Append-only : pas de trigger updated_at, pas d'UPDATE attendu (sauf superseded_by_verification_id qui se renseigne par une UPDATE ciblée). Toute correction crée une nouvelle row qui pointe vers l'ancienne.

evidence structure attendue :

[
  {
    "source_url": "https://insee.fr/...",
    "source_label": "INSEE BDM série T_1234",
    "quote": "Taux de chômage 7,1 % au T4 2025",
    "weight": 0.9,
    "kind": "data_api"
  }
]

4.4 claim_review_queue

create table claim_review_queue (
  id uuid primary key default gen_random_uuid(),
  claim_id uuid not null unique references claims(id) on delete cascade,
  queued_for_reason text not null check (queued_for_reason in (
    'low_confidence', 'p0_politician', 'sensitive_topic',
    'fact_checker_disagreement', 'manual_flag'
  )),
  status text not null default 'pending' check (status in (
    'pending', 'in_review', 'approved', 'rejected', 'corrected'
  )),
  assigned_to_user_id uuid null,
  reviewer_note text null,
  created_at timestamptz not null default now(),
  updated_at timestamptz not null default now(),
  resolved_at timestamptz null
);

create index ix_review_queue_status_created on claim_review_queue (status, created_at) where status in ('pending', 'in_review');

4.5 press_coverage (stub MVP, scrapers post-MVP)

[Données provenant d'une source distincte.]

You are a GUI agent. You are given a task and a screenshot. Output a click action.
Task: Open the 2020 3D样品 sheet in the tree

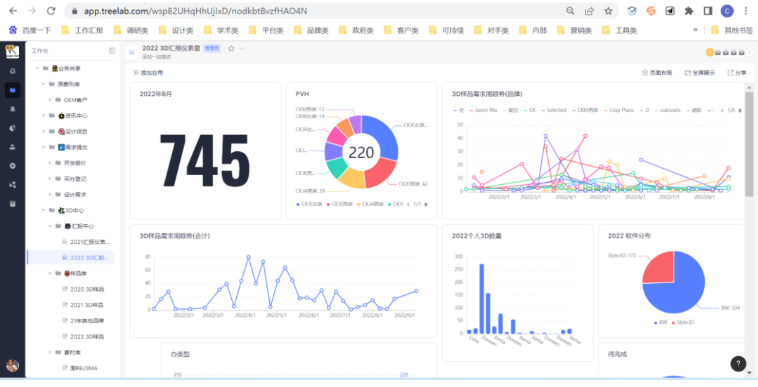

create table press_coverage (
  id uuid primary key default gen_random_uuid(),
  claim_id uuid not null references claims(id) on delete cascade,
  media_outlet text not null,
  media_outlet_country text null check (media_outlet_country is null or media_outlet_country ~ '^[a-z]{2}$'),
  article_url text not null,
  article_title text null,
  published_at timestamptz null,
  treatment_type text null check (treatment_type is null or treatment_type in (
    'verbatim_repeat', 'critical_analysis', 'fact_check',
    'ignored', 'amplified', 'contextualized'
  )),
  framing_score numeric(3, 2) null check (framing_score is null or framing_score between -1 and 1),
  reach_estimate bigint null,
  scraped_at timestamptz not null default now(),
  created_at timestamptz not null default now(),
  updated_at timestamptz not null default now(),
  deleted_at timestamptz null,
  constraint ux_press_coverage_claim_url unique (claim_id, article_url)
);

create index ix_press_coverage_outlet on press_coverage (media_outlet) where deleted_at is null;
create index ix_press_coverage_published on press_coverage (published_at desc) where deleted_at is null;

Table créée dès le MVP pour stabiliser le schéma, mais aucun scraper ne la peuplera avant le post-MVP (cf. ARCHITECTURE module presse).

5. Tables transverses

5.1 prompt_versions

create table prompt_versions (
  id text primary key,
  purpose text not null check (purpose in (
    'claim_extraction', 'claim_classification',
    'speaker_identification', 'verification_cascade',
    'promise_tracking', 'reasoning_generation'
  )),
  version text not null,
  system_prompt text not null,
  tool_schema jsonb null,
  llm_model text not null,
  notes text null,
  created_at timestamptz not null default now(),
  retired_at timestamptz null,
  constraint ux_prompt_versions_purpose_version unique (purpose, version)
);

id est de la forme claim_extraction@v1.0.0. Référencé par claims.prompt_version et verifications.prompt_version.

5.2 audit_log

create table audit_log (
  id bigserial primary key,
  occurred_at timestamptz not null default now(),
  actor_type text not null check (actor_type in ('user', 'service', 'cron', 'inngest')),
  actor_id text null,
  action text not null,
  entity_type text not null,
  entity_id text not null,
  payload jsonb not null default '{}'::jsonb,
  correlation_id text null
);

create index ix_audit_entity on audit_log (entity_type, entity_id, occurred_at desc);
create index ix_audit_correlation on audit_log (correlation_id) where correlation_id is not null;
create index ix_audit_occurred_at on audit_log (occurred_at desc);

Pas de FK : la table doit survivre à la suppression d'entités.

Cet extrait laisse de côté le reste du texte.